Karel Weirich (2 July 1906 – 1 November 1981) was a Czech journalist. He worked as a Vatican and Italy correspondent for the Czechoslovak News Agency. During World War II, he saved the lives of five hundred Czechoslovak Jews.

==Life==
Karel Weirich was born in Rome where his parents moved after his father Ignác Weirich (1856–1916) gained an Italian scholarship as a sculptor and settled in Italy. Weirich spent his childhood mainly in Italy, with the exception of a short stay in Moravia with his parents during World War I.
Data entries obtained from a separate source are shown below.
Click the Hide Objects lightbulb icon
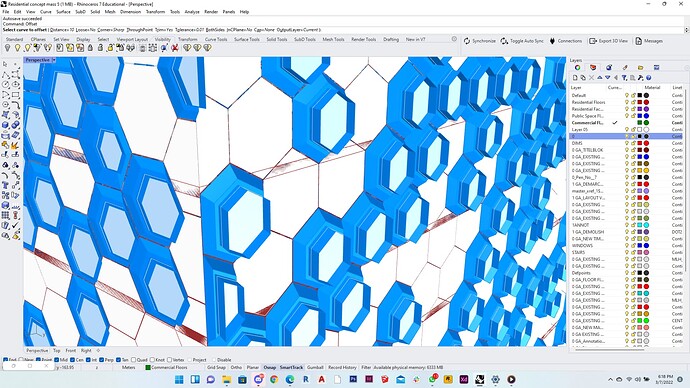[x=7, y=48]
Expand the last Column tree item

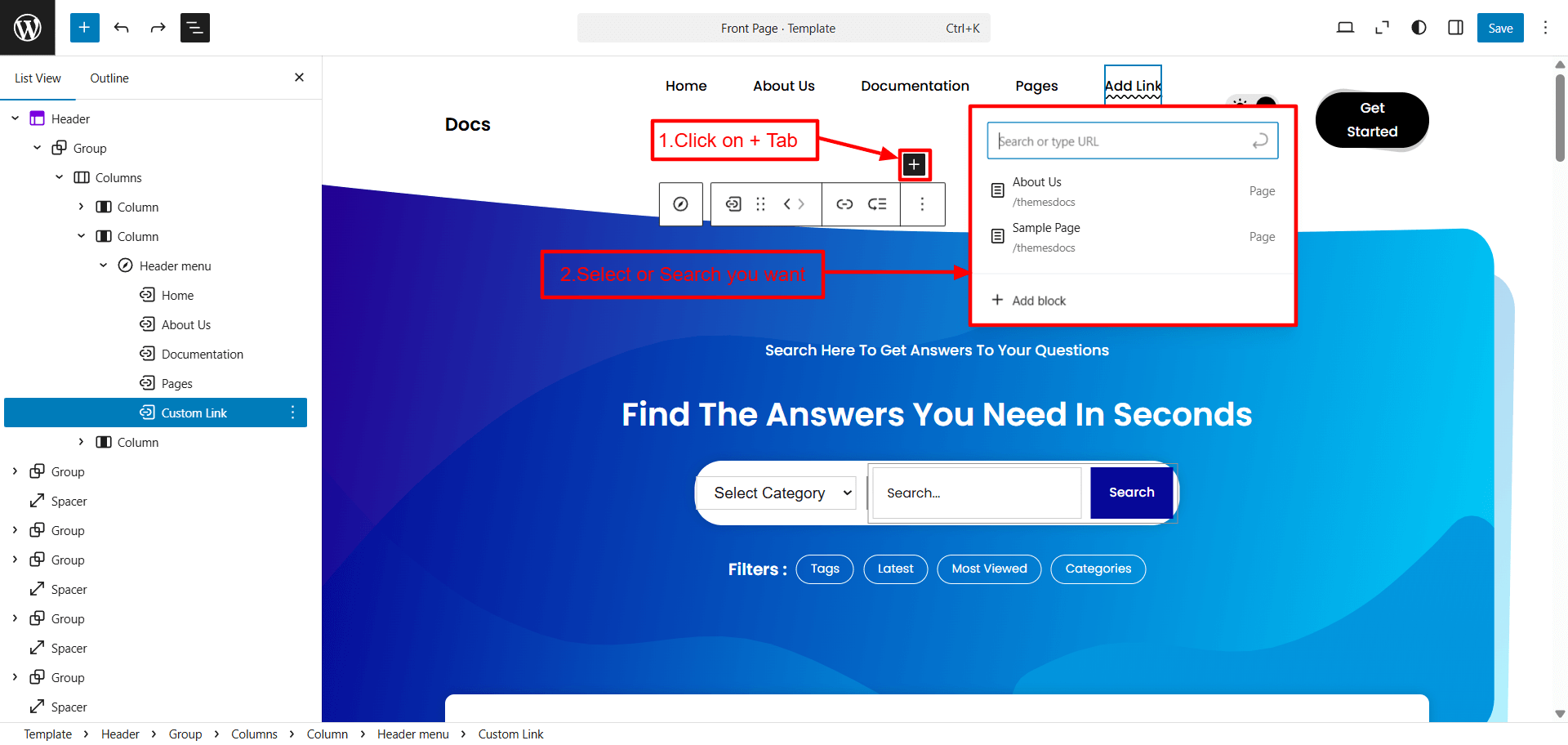[81, 442]
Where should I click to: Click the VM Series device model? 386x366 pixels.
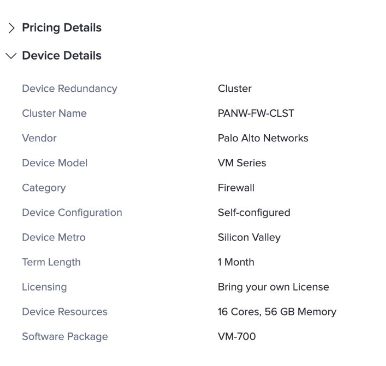coord(242,163)
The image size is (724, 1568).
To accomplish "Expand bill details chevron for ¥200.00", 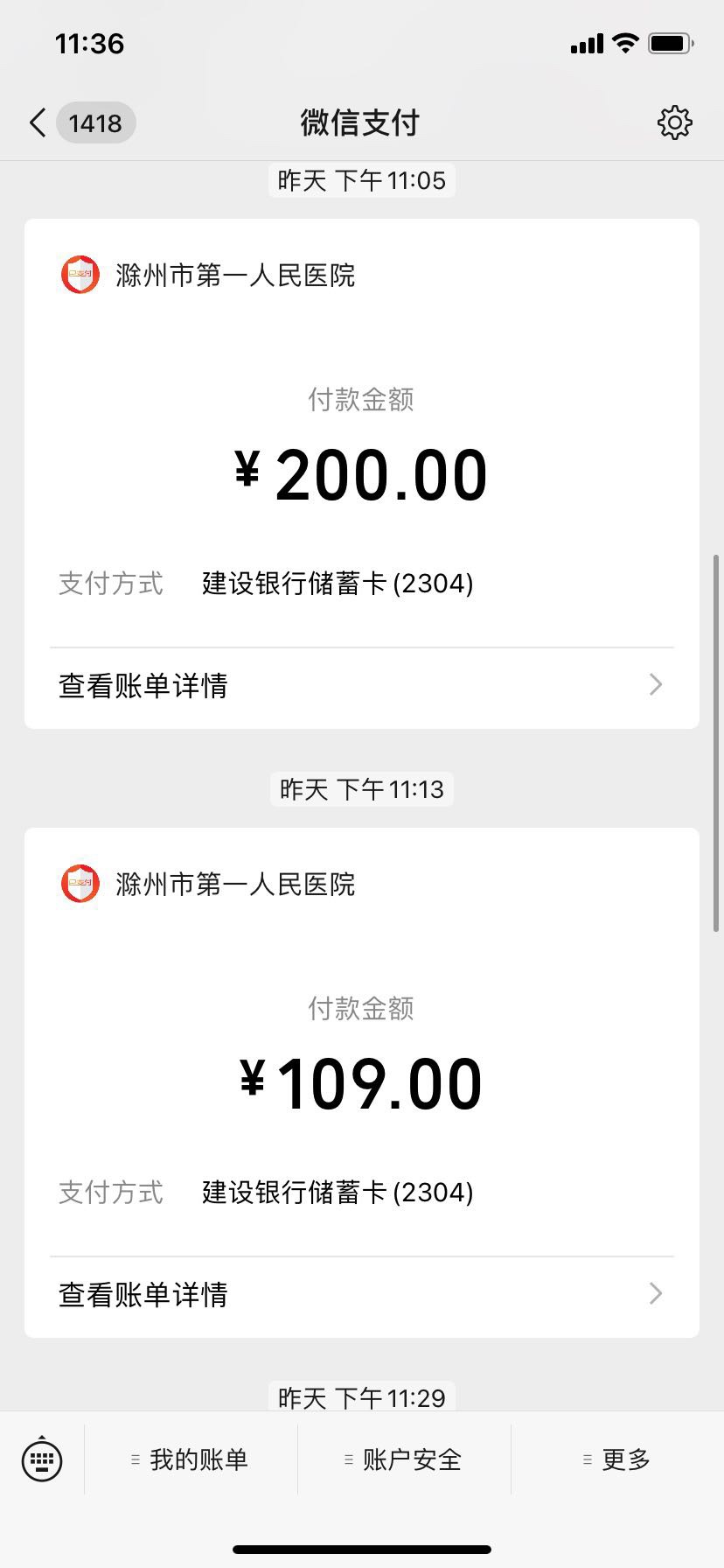I will pos(656,684).
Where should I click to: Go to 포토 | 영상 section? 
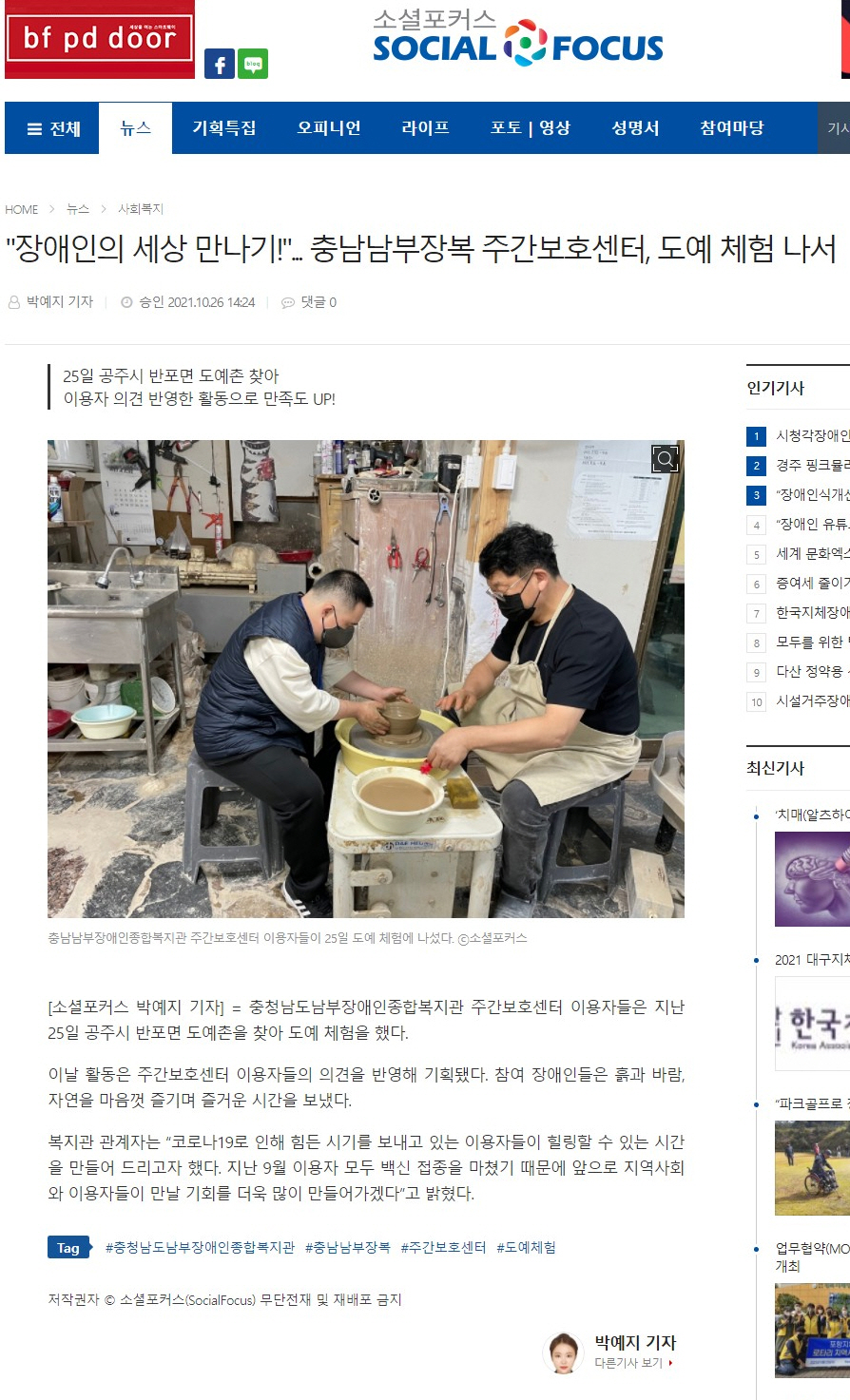click(531, 128)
After completing his secondary education, he started working for Catholic missionary institutions. At first, he was appointed secretary to the director of the Pontifical Society of St. Paul the Apostle, and in 1932, he transferred to the secretariat of the Pontifical Mission Societies. At that time, he started writing articles about the then Czechoslovakia for the Vatican newspaper L'Osservatore Romano, and later also for the Messaggero newspaper. In 1935, he accepted an offer made by the Czechoslovak News Agency to become its permanent correspondent reporting from Italy and the Vatican. In 1941, however, he was dismissed on account of his anti-Nazi views.

After that, he worked as a journalist. He also became a member of a resistance movement—serving as a messenger between Rome, Prague and Paris and in contacts with the Czechoslovak government in London. He started helping foreigners, especially Jews, who were interned by Benito Mussolini in 1940. He helped mainly prisoners held in the Ferramonti di Tarsia concentration camp where several hundred Czechoslovak Jews were imprisoned. They were passengers from the shipwrecked Pentcho ship bound for Palestine. Together with two other Czech compatriots, he founded the Saint Wenceslaus Association, which funded humanitarian aid provided to people hiding from the Nazi in Italy. In April 1944, Weirich was arrested and later sentenced to death. Thanks to the intervention of the Holy See, the death sentence was commuted to 18 years of hard labor. In May 1945, Weirich was freed from the Bavarian prison by US troops.

After the war, he resumed his job for the Czechoslovak News Agency. After February 1948, he was called back to Prague. However, sensing danger, he decided to remain in Italy. After Cardinal Josef Beran's arrival in Rome, Weirich was appointed his second secretary. He was tasked to build Velehrad, a pilgrimage site for Czech pilgrims from around the world. He was also appointed director of Velehrad and he held the post from 1968 to 1981. He died on 1 November 1981.